____ Entries shown

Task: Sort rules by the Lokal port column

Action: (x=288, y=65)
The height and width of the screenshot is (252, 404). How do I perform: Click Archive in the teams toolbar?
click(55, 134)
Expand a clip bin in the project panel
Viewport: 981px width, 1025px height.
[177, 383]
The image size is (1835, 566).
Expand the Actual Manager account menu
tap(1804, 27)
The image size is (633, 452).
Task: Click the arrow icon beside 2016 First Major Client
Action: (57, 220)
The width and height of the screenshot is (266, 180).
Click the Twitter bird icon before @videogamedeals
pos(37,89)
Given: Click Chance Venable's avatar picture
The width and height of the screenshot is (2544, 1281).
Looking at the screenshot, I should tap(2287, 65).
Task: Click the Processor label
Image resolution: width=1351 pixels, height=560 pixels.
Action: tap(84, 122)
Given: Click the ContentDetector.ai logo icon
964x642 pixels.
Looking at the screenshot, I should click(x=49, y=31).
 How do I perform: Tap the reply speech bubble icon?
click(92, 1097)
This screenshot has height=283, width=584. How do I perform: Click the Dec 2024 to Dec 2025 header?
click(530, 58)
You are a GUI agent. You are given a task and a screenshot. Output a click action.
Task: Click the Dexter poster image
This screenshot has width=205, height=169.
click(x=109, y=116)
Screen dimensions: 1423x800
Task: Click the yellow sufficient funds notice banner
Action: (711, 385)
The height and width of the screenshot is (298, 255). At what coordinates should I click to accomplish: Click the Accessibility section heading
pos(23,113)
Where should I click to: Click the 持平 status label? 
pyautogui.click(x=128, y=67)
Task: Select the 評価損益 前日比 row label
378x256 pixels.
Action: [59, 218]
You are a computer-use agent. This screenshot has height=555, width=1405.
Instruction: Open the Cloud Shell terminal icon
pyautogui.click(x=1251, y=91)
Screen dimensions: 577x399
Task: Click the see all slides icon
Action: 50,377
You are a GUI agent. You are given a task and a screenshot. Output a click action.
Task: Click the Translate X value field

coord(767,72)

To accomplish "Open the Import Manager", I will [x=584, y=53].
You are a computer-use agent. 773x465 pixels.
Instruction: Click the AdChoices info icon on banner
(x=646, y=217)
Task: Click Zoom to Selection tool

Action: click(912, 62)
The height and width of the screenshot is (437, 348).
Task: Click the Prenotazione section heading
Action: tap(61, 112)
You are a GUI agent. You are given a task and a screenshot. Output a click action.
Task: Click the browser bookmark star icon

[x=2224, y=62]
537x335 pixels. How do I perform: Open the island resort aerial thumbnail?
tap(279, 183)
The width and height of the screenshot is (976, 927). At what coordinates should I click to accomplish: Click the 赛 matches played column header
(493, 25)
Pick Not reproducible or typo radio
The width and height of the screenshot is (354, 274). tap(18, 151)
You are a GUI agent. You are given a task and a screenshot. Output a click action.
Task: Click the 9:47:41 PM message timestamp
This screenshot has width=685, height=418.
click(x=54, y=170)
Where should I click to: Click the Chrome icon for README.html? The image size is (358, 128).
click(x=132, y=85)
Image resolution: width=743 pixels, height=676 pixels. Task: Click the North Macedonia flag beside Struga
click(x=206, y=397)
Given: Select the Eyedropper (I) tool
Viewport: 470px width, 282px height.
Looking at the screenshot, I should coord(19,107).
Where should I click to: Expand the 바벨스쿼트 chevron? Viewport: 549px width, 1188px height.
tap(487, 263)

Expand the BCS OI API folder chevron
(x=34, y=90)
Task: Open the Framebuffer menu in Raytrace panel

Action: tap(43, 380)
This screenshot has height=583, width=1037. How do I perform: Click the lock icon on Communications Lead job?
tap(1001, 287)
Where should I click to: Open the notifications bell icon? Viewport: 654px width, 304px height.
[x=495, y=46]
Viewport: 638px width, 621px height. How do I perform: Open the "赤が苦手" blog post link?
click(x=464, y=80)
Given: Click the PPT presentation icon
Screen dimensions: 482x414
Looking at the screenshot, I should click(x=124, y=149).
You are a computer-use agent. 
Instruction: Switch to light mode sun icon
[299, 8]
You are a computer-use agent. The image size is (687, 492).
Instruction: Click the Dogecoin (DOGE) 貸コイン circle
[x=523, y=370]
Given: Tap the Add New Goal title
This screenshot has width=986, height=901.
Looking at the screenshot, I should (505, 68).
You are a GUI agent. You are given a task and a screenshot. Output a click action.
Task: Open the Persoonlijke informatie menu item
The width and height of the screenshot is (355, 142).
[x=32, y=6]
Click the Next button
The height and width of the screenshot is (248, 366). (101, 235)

________

Copy out the full set of records precisely, leaving nothing out.

Task: Sort rules by the Lokal port column

Action: (x=288, y=65)
The height and width of the screenshot is (252, 404). How do I perform: Click Archive in the teams toolbar?
click(55, 134)
Expand a clip bin in the project panel
Viewport: 981px width, 1025px height.
[177, 383]
The image size is (1835, 566).
Expand the Actual Manager account menu
tap(1804, 27)
The image size is (633, 452).
Task: Click the arrow icon beside 2016 First Major Client
Action: (57, 220)
The width and height of the screenshot is (266, 180).
Click the Twitter bird icon before @videogamedeals
pos(37,89)
Given: Click Chance Venable's avatar picture
The width and height of the screenshot is (2544, 1281).
Looking at the screenshot, I should tap(2287, 65).
Task: Click the Processor label
Image resolution: width=1351 pixels, height=560 pixels.
Action: tap(84, 122)
Given: Click the ContentDetector.ai logo icon
964x642 pixels.
Looking at the screenshot, I should click(x=49, y=31).
 How do I perform: Tap the reply speech bubble icon?
click(92, 1097)
This screenshot has height=283, width=584. How do I perform: Click the Dec 2024 to Dec 2025 header?
click(530, 58)
You are a GUI agent. You are given a task and a screenshot. Output a click action.
Task: Click the Dexter poster image
This screenshot has width=205, height=169.
click(x=109, y=116)
Screen dimensions: 1423x800
Task: Click the yellow sufficient funds notice banner
Action: (711, 385)
The height and width of the screenshot is (298, 255). At what coordinates should I click to accomplish: Click the Accessibility section heading
pos(23,113)
Where should I click to: Click the 持平 status label? 
pyautogui.click(x=128, y=67)
Task: Select the 評価損益 前日比 row label
378x256 pixels.
Action: [59, 218]
You are a computer-use agent. This screenshot has height=555, width=1405.
Instruction: Open the Cloud Shell terminal icon
pyautogui.click(x=1251, y=91)
Screen dimensions: 577x399
Task: Click the see all slides icon
Action: 50,377
You are a GUI agent. You are given a task and a screenshot. Output a click action.
Task: Click the Translate X value field

coord(767,72)

To accomplish "Open the Import Manager", I will [x=584, y=53].
You are a computer-use agent. 773x465 pixels.
Instruction: Click the AdChoices info icon on banner
(x=646, y=217)
Task: Click Zoom to Selection tool

Action: click(912, 62)
The height and width of the screenshot is (437, 348).
Task: Click the Prenotazione section heading
Action: tap(61, 112)
You are a GUI agent. You are given a task and a screenshot. Output a click action.
Task: Click the browser bookmark star icon

[x=2224, y=62]
537x335 pixels. How do I perform: Open the island resort aerial thumbnail?
tap(279, 183)
The width and height of the screenshot is (976, 927). At what coordinates should I click to accomplish: Click the 赛 matches played column header
(493, 25)
Pick Not reproducible or typo radio
The width and height of the screenshot is (354, 274). tap(18, 151)
You are a GUI agent. You are given a task and a screenshot. Output a click action.
Task: Click the 9:47:41 PM message timestamp
This screenshot has width=685, height=418.
click(x=54, y=170)
Where should I click to: Click the Chrome icon for README.html? The image size is (358, 128).
click(x=132, y=85)
Image resolution: width=743 pixels, height=676 pixels. Task: Click the North Macedonia flag beside Struga
click(x=206, y=397)
Given: Select the Eyedropper (I) tool
Viewport: 470px width, 282px height.
Looking at the screenshot, I should coord(19,107).
Where should I click to: Expand the 바벨스쿼트 chevron? Viewport: 549px width, 1188px height.
tap(487, 263)

Expand the BCS OI API folder chevron
(x=34, y=90)
Task: Open the Framebuffer menu in Raytrace panel

Action: tap(43, 380)
This screenshot has height=583, width=1037. How do I perform: Click the lock icon on Communications Lead job?
tap(1001, 287)
Where should I click to: Open the notifications bell icon? Viewport: 654px width, 304px height.
[x=495, y=46]
Viewport: 638px width, 621px height. How do I perform: Open the "赤が苦手" blog post link?
click(x=464, y=80)
Given: Click the PPT presentation icon
Screen dimensions: 482x414
Looking at the screenshot, I should click(x=124, y=149).
You are a computer-use agent. 
Instruction: Switch to light mode sun icon
[299, 8]
You are a computer-use agent. The image size is (687, 492).
Instruction: Click the Dogecoin (DOGE) 貸コイン circle
[x=523, y=370]
Given: Tap the Add New Goal title
This screenshot has width=986, height=901.
Looking at the screenshot, I should (505, 68).
You are a GUI agent. You are given a task and a screenshot. Output a click action.
Task: Open the Persoonlijke informatie menu item
The width and height of the screenshot is (355, 142).
[x=32, y=6]
Click the Next button
The height and width of the screenshot is (248, 366). (101, 235)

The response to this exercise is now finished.